Task brief: The copy must run from the line containing "Tap the 09/03/2026" through the final line of the records, both included, exactly as written. It should contain no pictures.

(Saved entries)

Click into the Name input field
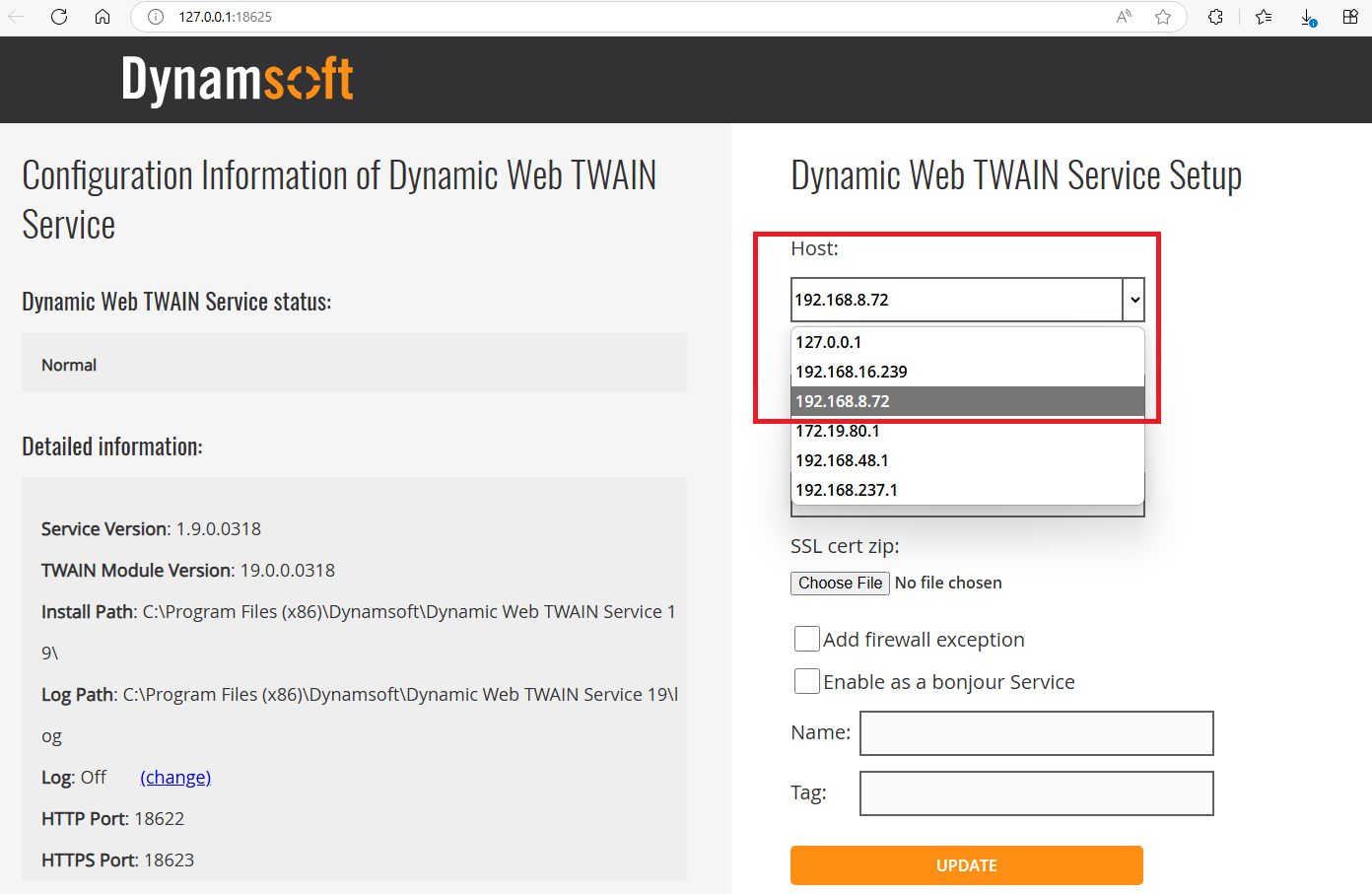Screen dimensions: 1372x894 click(x=1036, y=733)
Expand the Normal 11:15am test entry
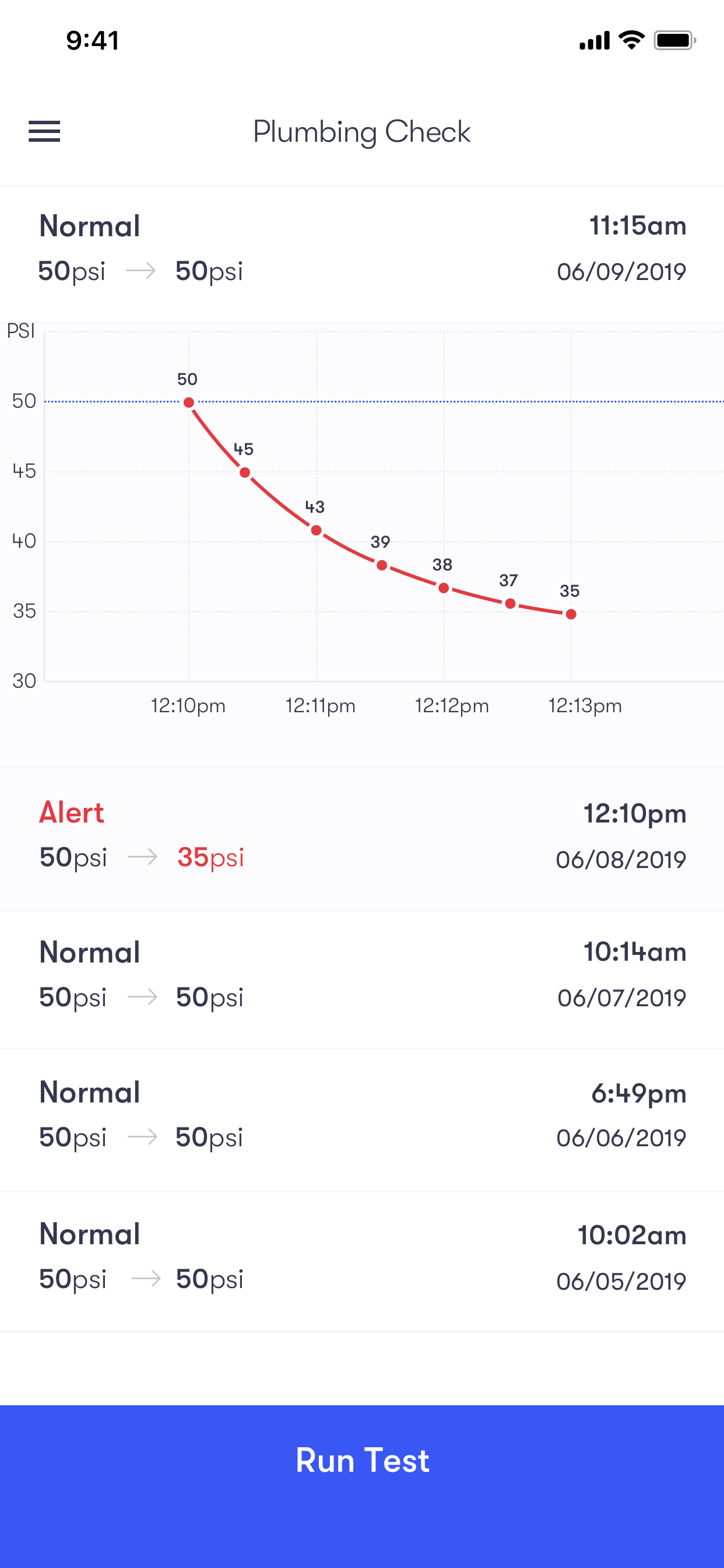This screenshot has width=724, height=1568. [x=362, y=249]
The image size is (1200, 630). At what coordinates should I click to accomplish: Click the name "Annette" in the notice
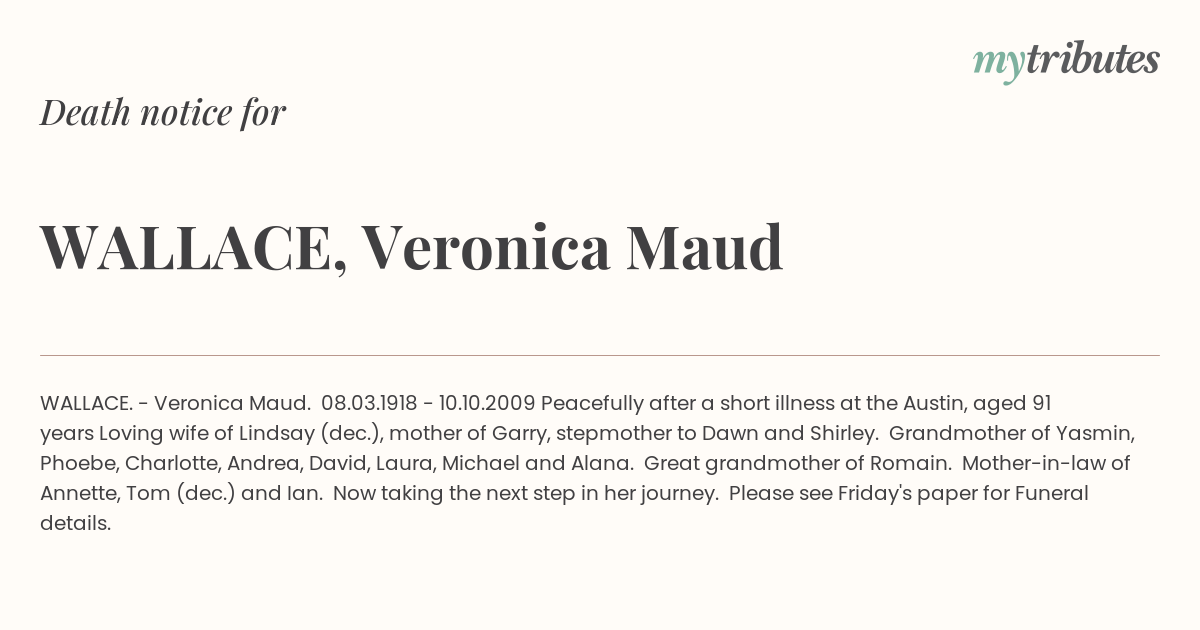point(77,493)
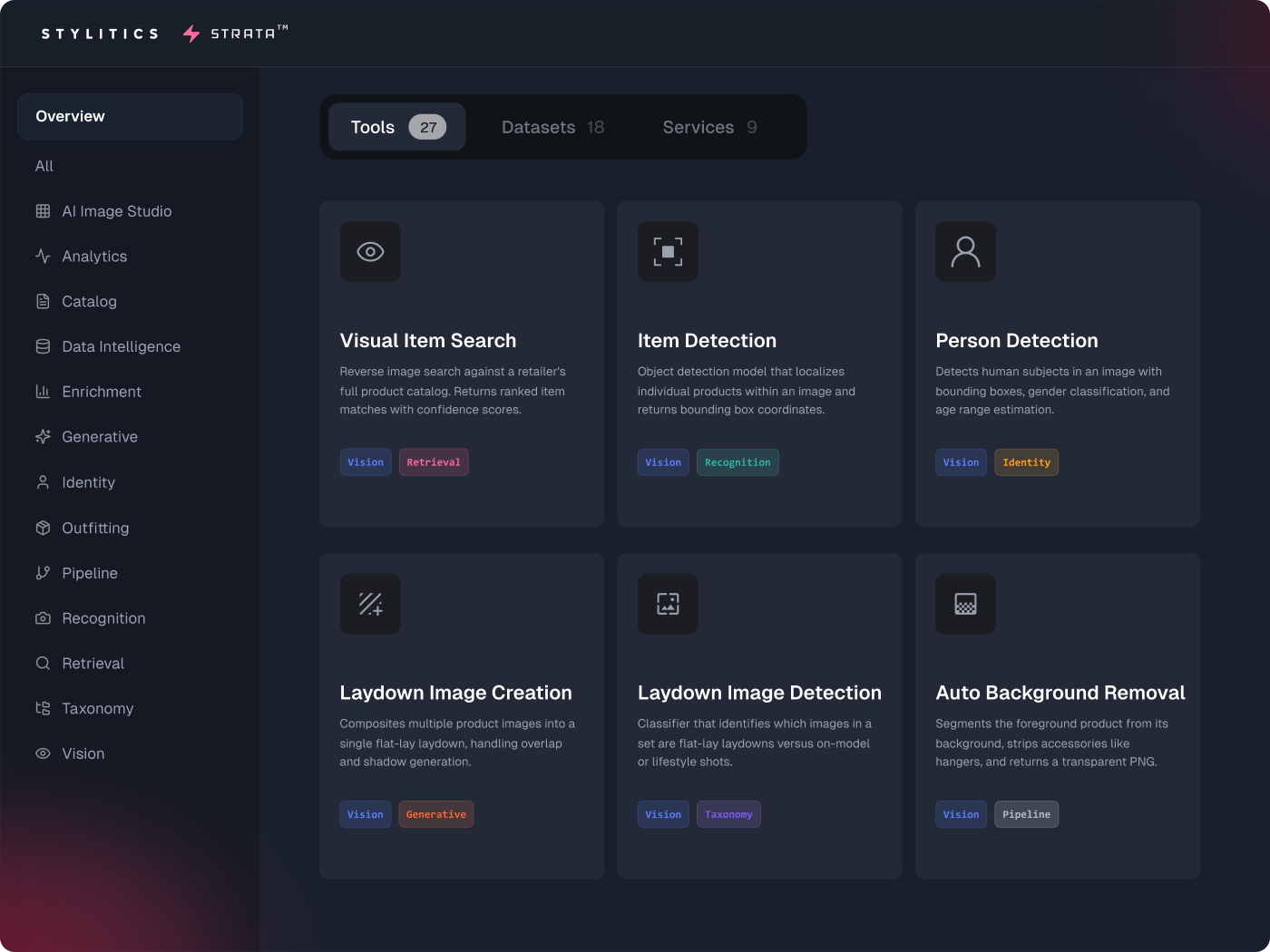
Task: Click the Strata lightning bolt logo
Action: click(x=191, y=34)
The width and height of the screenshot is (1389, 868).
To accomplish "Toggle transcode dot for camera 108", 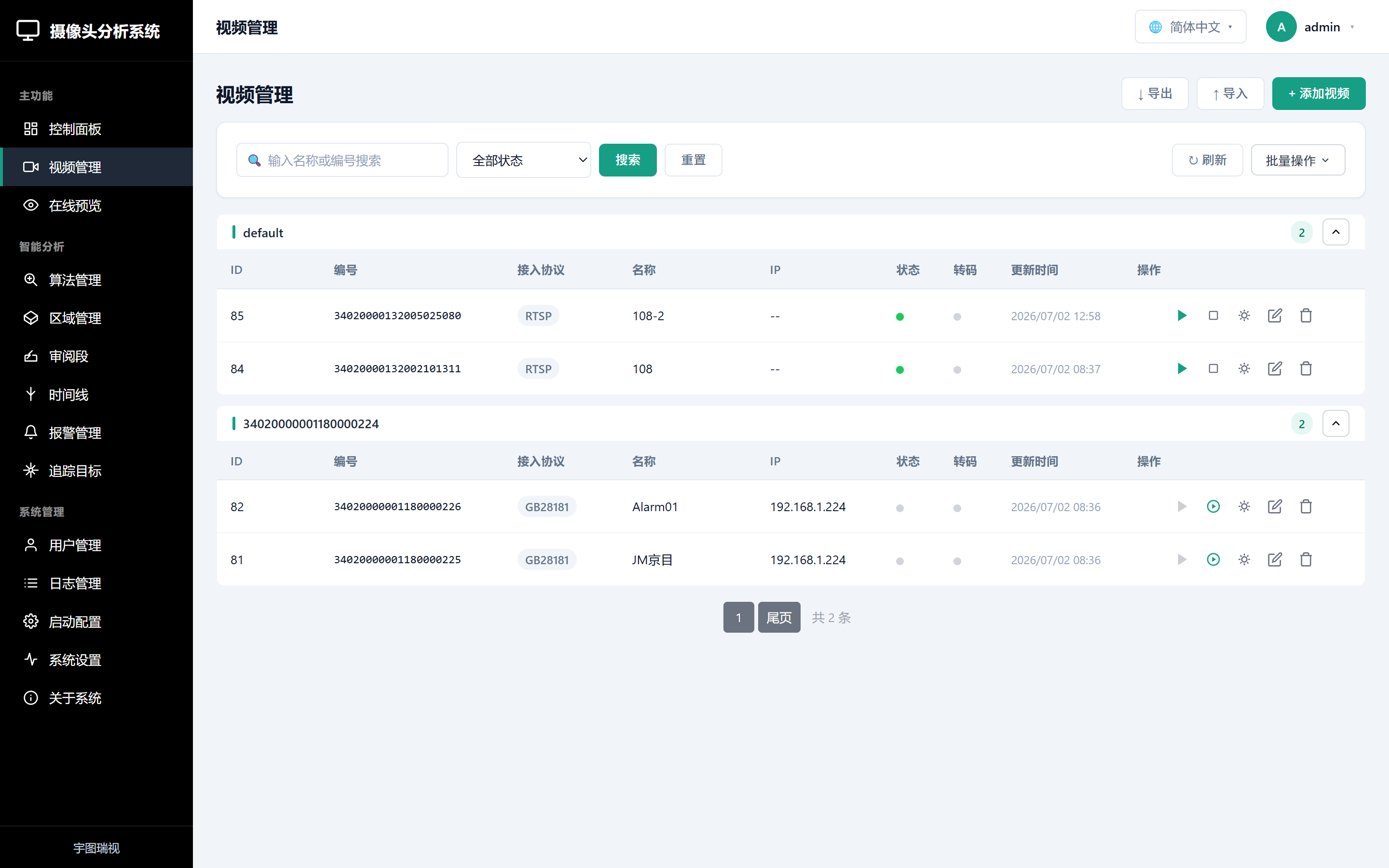I will [x=957, y=370].
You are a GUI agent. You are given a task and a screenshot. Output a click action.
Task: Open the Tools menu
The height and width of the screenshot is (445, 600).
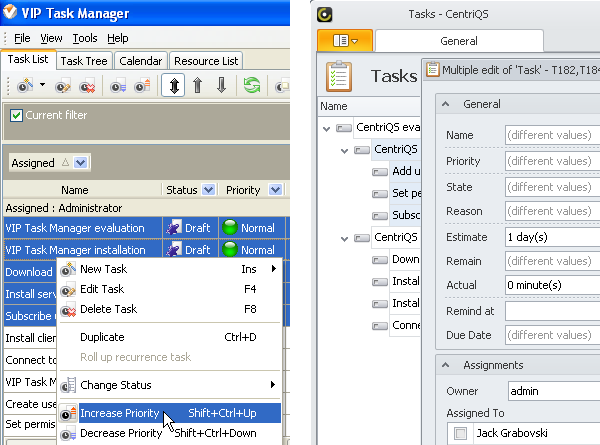85,38
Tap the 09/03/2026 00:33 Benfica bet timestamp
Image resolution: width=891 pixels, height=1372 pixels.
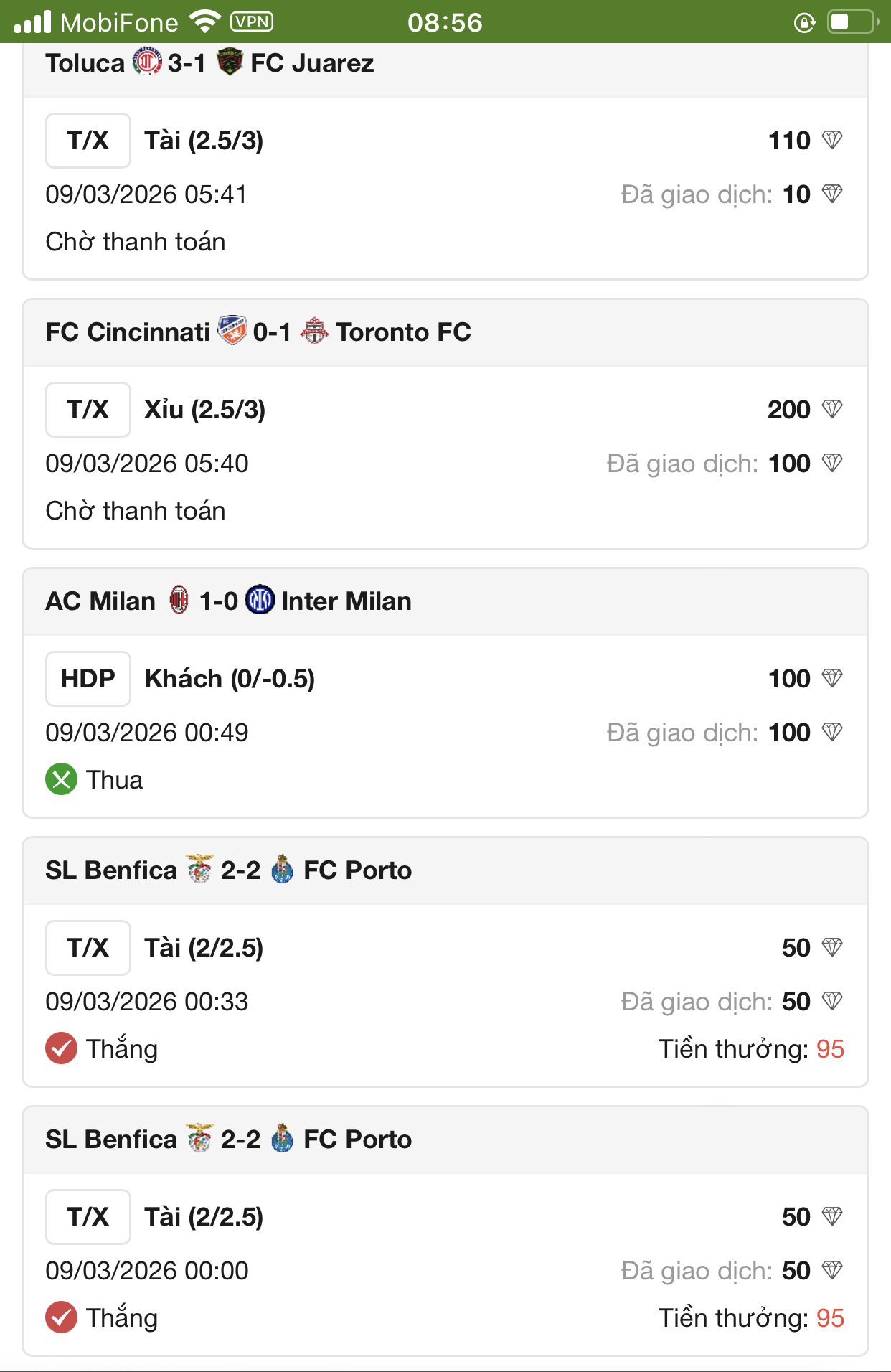pos(147,1002)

Solution to the problem:
Tap the 09/03/2026 00:33 Benfica bet timestamp
Image resolution: width=891 pixels, height=1372 pixels.
pos(147,1002)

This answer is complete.